里内の民の視線は、いつも連れ立って歩く二人の立派な若者に注がれていた。
藍の瞳と 黒の瞳。
彼らの周辺は空気すら輝く、声がするだけで場が華やぎ、歩を進めると軽快なリズムが響く。
修練所では常に主席を争い、卒業と同時に、リィ・グレーネの三百年振りの弟子となった二人。
後々は彼らのどちらかが長に推挙されるのだと、当たり前に思われていた。
当時の長は、人柄で成った術力に心許ない長。リィ・グレーネが退いてから何代かはずっとそうだった。
稀代の術者リィだったが後継には恵まれなかった。そればかりはどうしようもない、術力は訓練で育てる事が出来るが、素養は生まれた時に持って来る分しかないのだ。
久しぶりにリィ・グレーネに認められた弟子という事で、若者二人は大いに期待されていた。
やはり蒼の長というと術力、長の血からなる圧倒的な術力という意識が、何千年も昔から踏襲されている。
若者は双方とも、長の血筋を引いていた。リィ・グレーネの方ではなく、彼女の全弟の系譜。あまり記録に残っていない全弟だが、リィと同じくナーガ・ラクシャを父とする事に変わりはない。

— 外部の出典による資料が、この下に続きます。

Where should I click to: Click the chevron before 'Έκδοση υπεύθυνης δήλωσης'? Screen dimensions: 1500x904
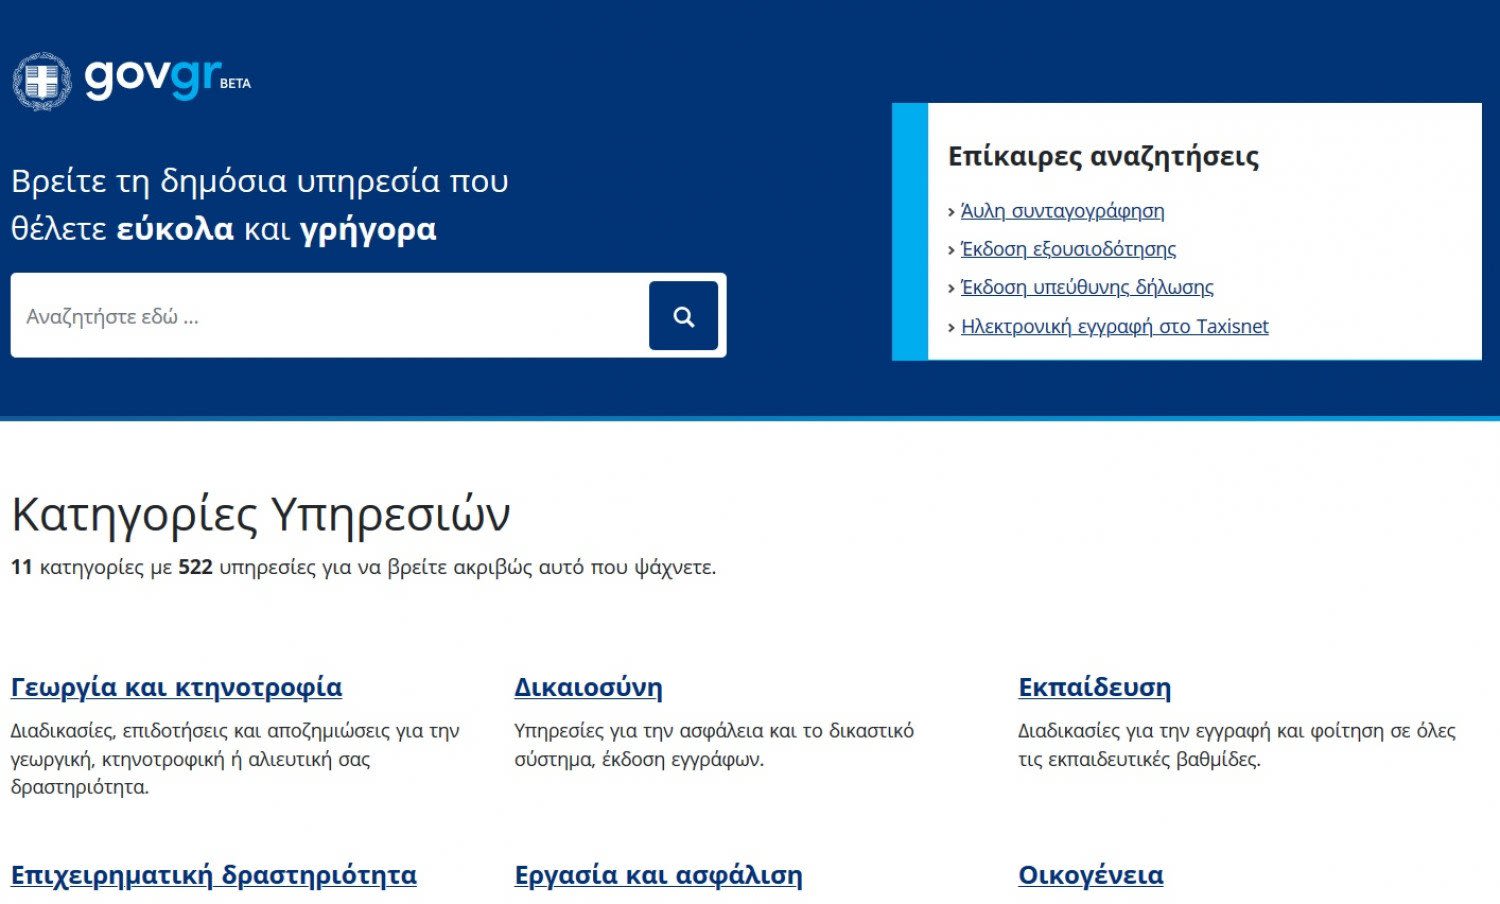[x=951, y=289]
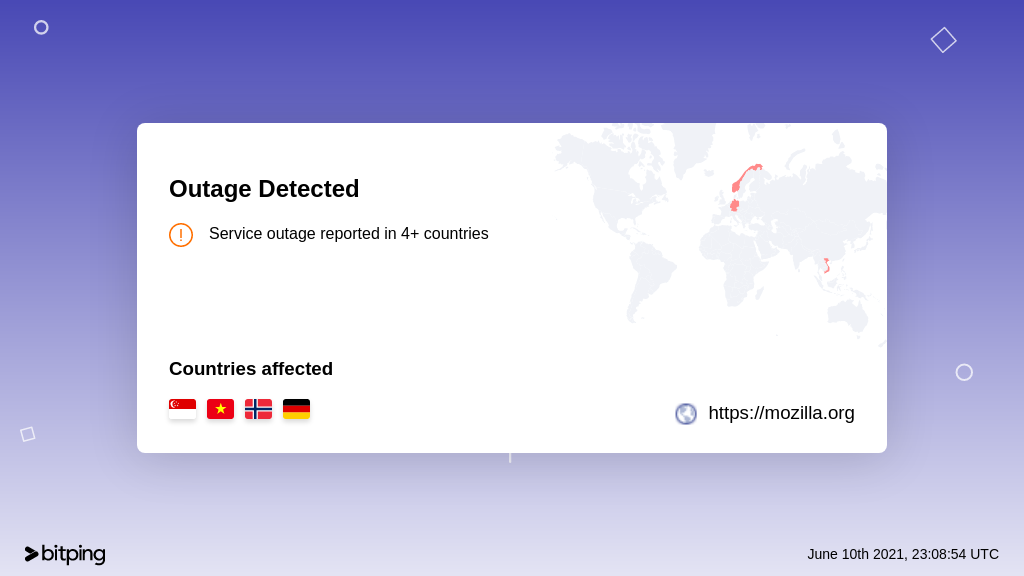Click the diamond shape decoration
Viewport: 1024px width, 576px height.
pos(944,40)
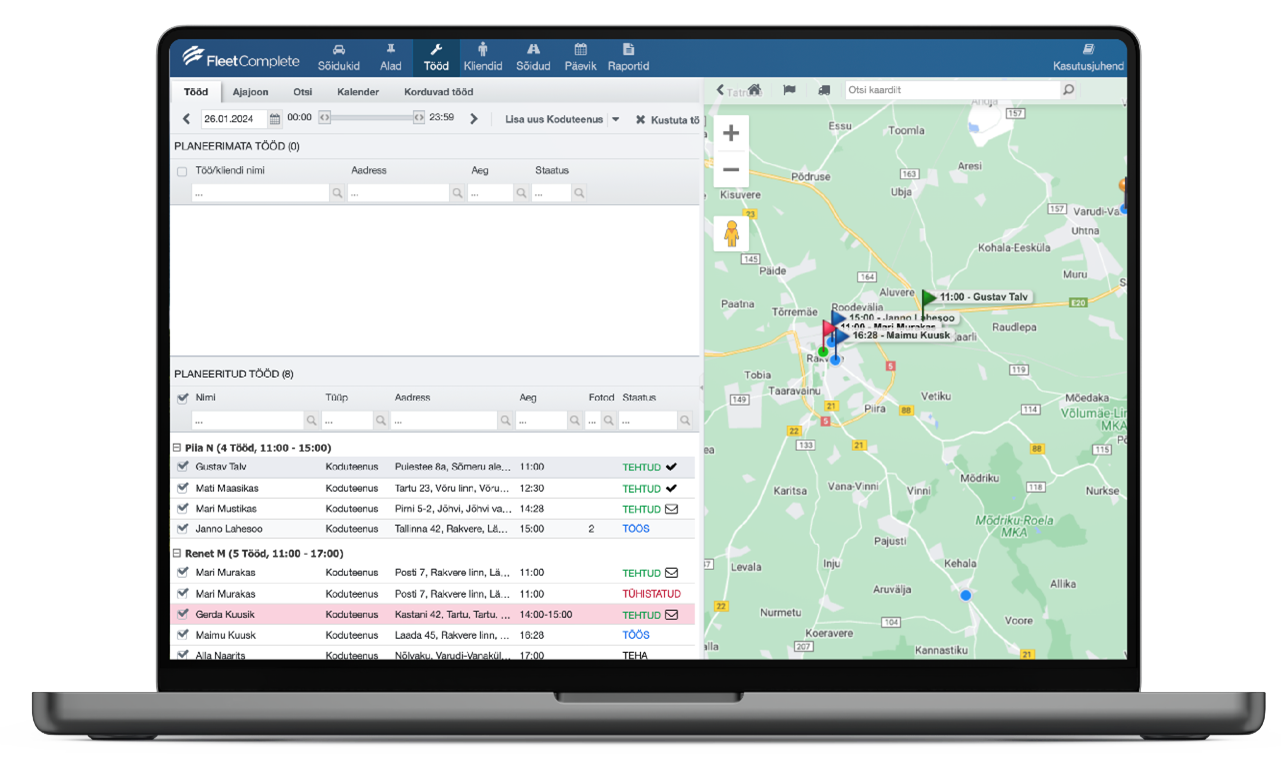The height and width of the screenshot is (758, 1281).
Task: Zoom in on the map
Action: click(x=731, y=133)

片方は、里で紡がれた確実な家系に生まれた。容姿が、絵姿に残る藍の瞳のナーガ・ラクシャにそっくりだと、幼い頃から注目されていた。
もう片方は、草原で、朽ちたパォの中に見付かった。
里外で埋もれかけていた家系。親族が絶えて取り残された子供が独り、僅かな羊と馬に囲まれて、どれだけの時間か生き延びていた。リィ・グレーネの遠見が奇跡的に発見した。
真黒い髪と瞳の、獣のように言葉を発しない幼子。蒼の妖精ではないのに、術の素養は底知れなかった。

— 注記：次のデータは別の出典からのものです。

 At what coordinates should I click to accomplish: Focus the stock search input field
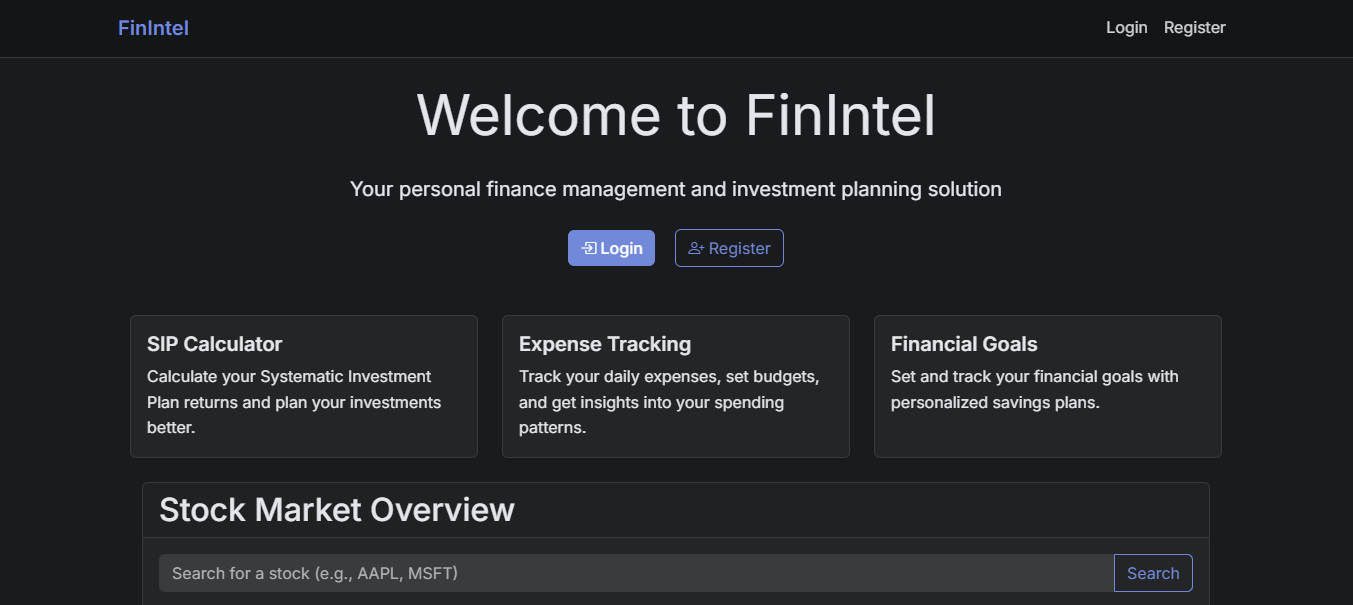tap(636, 573)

二人が二十歳を越えると、気の早い者の間で論争が起こり始めた。
どちらが長となるべきなのか。
順当で行けば、如何にもナーガ・ラクシャの血を引いた外見の、由緒正しい里育ちの彼。
しかし術力は黒髪の若者が圧倒的に勝る。リィ・グレーネが目に掛けるだけはあると、実質主義の者の間で推されていた。だが彼はどうしたって蒼の妖精ではない、凡庸な『草原の民』なのだ。
『種族』は、血の多さではなく、生まれた時に一目瞭然に分かる。あやふやな者はいない、妖精は妖精として生まれる。
成長するにつれて資質を発揮する事はあるが、種族が変わる事はない。
「リィ・グレーネ様とて母親は別種族。蒼の妖精の血は半分ではないか。里には混血の者も多い、今どき種族などと拘る方がおかしい」
「そうは言っても、蒼の長となるとまた別ではないか?」
「血は混ぜた方が子孫が強くなると、ナーガ・ラクシャ様は説かれていた」
「術力だけで決めてしまうのは危うくないか? あるだろ、もっとこう、醸し出されるオーラとか、品格って奴が。あいつはちょっと……なぁ……」
言っている間に、黒髪の若者は里内から姿を消した。リィ・グレーネの命を受けて外へ仕事に出ていると説明があった。
里内の論争は止んだ。
彼は身のほどを弁えて退いたのだろう。やはり長は蒼の妖精の方が収まりがいい。
今まで通り変化なく平穏に、と。